Kostümleri elbirliğiyle yaptık. Fakat esas kostümcümüz Güler Işık’tır. Kendisine çok teşekkür ediyoruz.
Yönetmenlerimiz Füsun Demirel ve Mert Küçülmez çok emek verdiler, sabırlı, anlayışlı, verimli bir çalışma yaptılar. Kendilerine saygı, sevgi ve teşekkürlerimizi sunuyorum.
Beni en çok etkileyen ve duygulandıran bir olay var. Bunu açıklamak istiyorum. Oyuna üç gün kala, genel provaları yaparken, oyunda rol alan Şirwan Güler Türkiye’de yaşayan babasının ölüm haberini aldı! Hepimiz çok üzüldük? Provayı durdurduk. Ne yapacaktık? Şirwan olmazsa oyun sahnelenemezdi.
Şirwan söz aldı ve şunları söyledi:
“Benim babam devrimci bir insandı. Kadın haklarını savunuyordu. Ben babamın cenaze törenine gitmeyeceğim. Oyunumuzun yarım kalmasını istemiyorum. Eğer gidersem, oyun oynanmazsa babamın kemikleri sızlar,” dedi ve Türkiye’ye gitmedi. Acılı olduğu halde rolünü heyecanla yaptı. Dün gece Düsseldorf gösterisinden sonra kendisini Düsseldorf havaalanından yolcu ettik. Şirwan’ın davranışı, cesareti, sabrı, metaneti beni çok etkiledi. Sevgili Şirwan ben senin adını “Direnç, irade ve 8 Mart kadını” koydum!
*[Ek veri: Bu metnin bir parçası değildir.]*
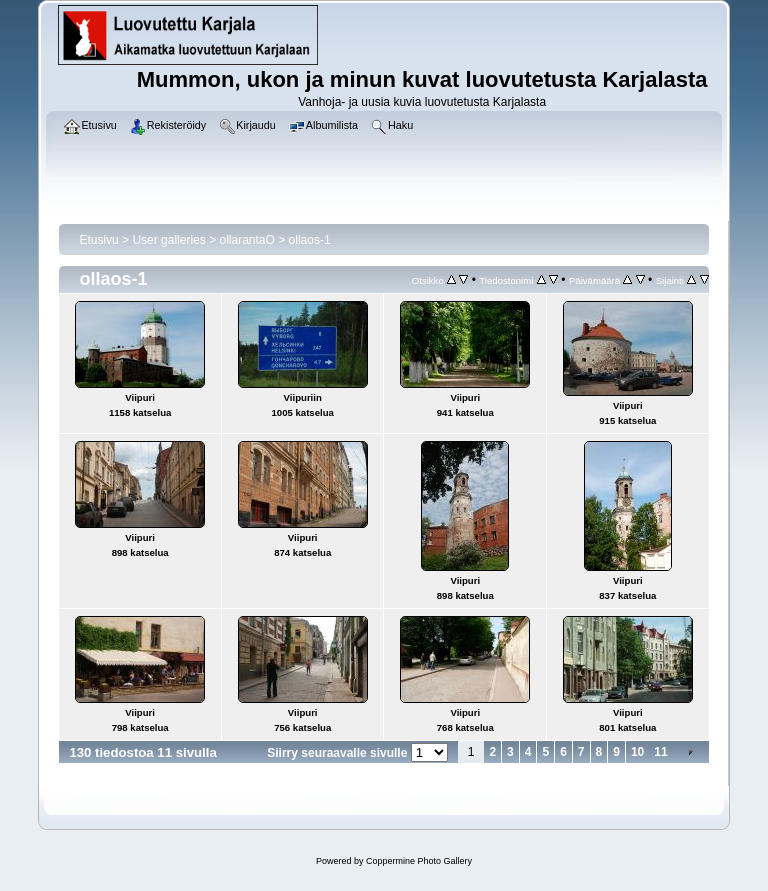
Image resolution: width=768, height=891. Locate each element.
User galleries (168, 240)
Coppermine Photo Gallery (419, 861)
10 (637, 752)
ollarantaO (246, 240)
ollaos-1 (310, 240)
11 (660, 752)
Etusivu (98, 240)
8 Mart 2024 akşamı Dortmund’daki gösteriye 700 kadar seyirci geldi.
Düsseldorf Göçmen Kadınlar Derneği’nin davetiyle 9 Mart 2024 akşamı oyunu Düsseldorf’ta sahneledik. 300 kişilik biletler bir hafta önce bitmişti.
Düsseldorf Göçmen Kadınlar Derneği’nin göstermiş olduğu dayanışma duygusuna Esma Ceylan Çakır’ın şahsında bütün emeği geçen kadın arkadaşlarımıza teşekkür ediyorum. Kadınların dayanışması çok değerlidir.
Bu gösterilerden sonra dün ve bugün çeşitli yerlerden arkadaşlar ‘Biz bilet bulamadık, oyunu seyredemedik, bizim şehrimizde de sahneleyin,’ diyorlar. Bu teklifleri değerlendireceğiz. Gelen olumlu yankılar bizi çok mutlu etti ve güç verdi. Daha güzel oyunlarla devam etmek istiyoruz. Bu söyleşi için sana çok teşekkür ederim Kemal Hocam,”
Sevgili Elif Demirhan, ben de sana ve tüm tiyatro ekibine saygı, sevgi ve teşekkürlerimi sunuyorum. Yeni çalışmalarınızda başarılar dilerim.